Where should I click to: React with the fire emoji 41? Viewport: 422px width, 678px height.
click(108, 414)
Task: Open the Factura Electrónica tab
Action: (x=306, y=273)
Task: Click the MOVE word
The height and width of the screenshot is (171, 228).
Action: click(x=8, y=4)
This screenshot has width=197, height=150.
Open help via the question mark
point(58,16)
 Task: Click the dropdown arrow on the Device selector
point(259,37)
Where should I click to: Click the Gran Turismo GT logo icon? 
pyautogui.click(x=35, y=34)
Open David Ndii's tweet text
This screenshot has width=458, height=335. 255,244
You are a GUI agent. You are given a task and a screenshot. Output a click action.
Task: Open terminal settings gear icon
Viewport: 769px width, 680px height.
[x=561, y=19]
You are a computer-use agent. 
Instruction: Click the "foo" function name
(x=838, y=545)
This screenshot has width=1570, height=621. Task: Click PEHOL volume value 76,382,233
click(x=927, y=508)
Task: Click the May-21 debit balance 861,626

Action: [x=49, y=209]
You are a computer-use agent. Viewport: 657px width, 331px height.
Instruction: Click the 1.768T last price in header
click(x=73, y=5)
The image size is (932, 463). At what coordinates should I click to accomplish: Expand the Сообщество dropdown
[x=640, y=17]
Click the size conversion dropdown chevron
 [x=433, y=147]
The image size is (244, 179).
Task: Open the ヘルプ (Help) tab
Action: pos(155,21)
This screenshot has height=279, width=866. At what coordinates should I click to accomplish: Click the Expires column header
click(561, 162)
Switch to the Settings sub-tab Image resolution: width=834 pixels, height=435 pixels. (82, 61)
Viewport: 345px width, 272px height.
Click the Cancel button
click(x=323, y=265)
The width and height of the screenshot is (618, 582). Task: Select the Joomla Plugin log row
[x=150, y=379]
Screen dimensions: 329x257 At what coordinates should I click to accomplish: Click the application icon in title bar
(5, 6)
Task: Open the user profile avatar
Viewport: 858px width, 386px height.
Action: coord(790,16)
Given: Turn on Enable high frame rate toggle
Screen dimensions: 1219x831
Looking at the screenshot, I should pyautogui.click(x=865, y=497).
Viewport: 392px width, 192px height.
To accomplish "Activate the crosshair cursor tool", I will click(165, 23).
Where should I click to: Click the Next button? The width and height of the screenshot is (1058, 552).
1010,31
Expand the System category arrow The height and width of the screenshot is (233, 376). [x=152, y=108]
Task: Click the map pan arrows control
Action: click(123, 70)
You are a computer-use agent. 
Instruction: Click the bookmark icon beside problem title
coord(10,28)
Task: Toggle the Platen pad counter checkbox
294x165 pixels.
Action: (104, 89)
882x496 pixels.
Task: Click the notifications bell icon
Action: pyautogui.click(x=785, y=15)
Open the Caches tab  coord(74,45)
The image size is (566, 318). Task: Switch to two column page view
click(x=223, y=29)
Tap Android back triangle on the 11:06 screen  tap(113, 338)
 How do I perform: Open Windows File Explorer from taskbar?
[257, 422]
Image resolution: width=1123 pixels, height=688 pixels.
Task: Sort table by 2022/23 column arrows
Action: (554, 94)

» TASK DIRECTIONS
Copy the records above word for word, from the line with "This screenshot has width=1570, height=621." up to and including the line with "coord(10,28)".

» EXERCISE OUTPUT
This screenshot has width=1570, height=621. Task: Click PEHOL volume value 76,382,233
click(x=927, y=508)
Task: Click the May-21 debit balance 861,626

Action: [x=49, y=209]
You are a computer-use agent. Viewport: 657px width, 331px height.
Instruction: Click the 1.768T last price in header
click(x=73, y=5)
The image size is (932, 463). At what coordinates should I click to accomplish: Expand the Сообщество dropdown
[x=640, y=17]
Click the size conversion dropdown chevron
 [x=433, y=147]
The image size is (244, 179).
Task: Open the ヘルプ (Help) tab
Action: pos(155,21)
This screenshot has height=279, width=866. At what coordinates should I click to accomplish: Click the Expires column header
click(561, 162)
Switch to the Settings sub-tab Image resolution: width=834 pixels, height=435 pixels. (82, 61)
Viewport: 345px width, 272px height.
Click the Cancel button
click(x=323, y=265)
The width and height of the screenshot is (618, 582). Task: Select the Joomla Plugin log row
[x=150, y=379]
Screen dimensions: 329x257 At what coordinates should I click to accomplish: Click the application icon in title bar
(5, 6)
Task: Open the user profile avatar
Viewport: 858px width, 386px height.
Action: coord(790,16)
Given: Turn on Enable high frame rate toggle
Screen dimensions: 1219x831
Looking at the screenshot, I should pyautogui.click(x=865, y=497).
Viewport: 392px width, 192px height.
To accomplish "Activate the crosshair cursor tool", I will click(165, 23).
Where should I click to: Click the Next button? The width and height of the screenshot is (1058, 552).
1010,31
Expand the System category arrow The height and width of the screenshot is (233, 376). [x=152, y=108]
Task: Click the map pan arrows control
Action: click(123, 70)
You are a computer-use agent. 
Instruction: Click the bookmark icon beside problem title
coord(10,28)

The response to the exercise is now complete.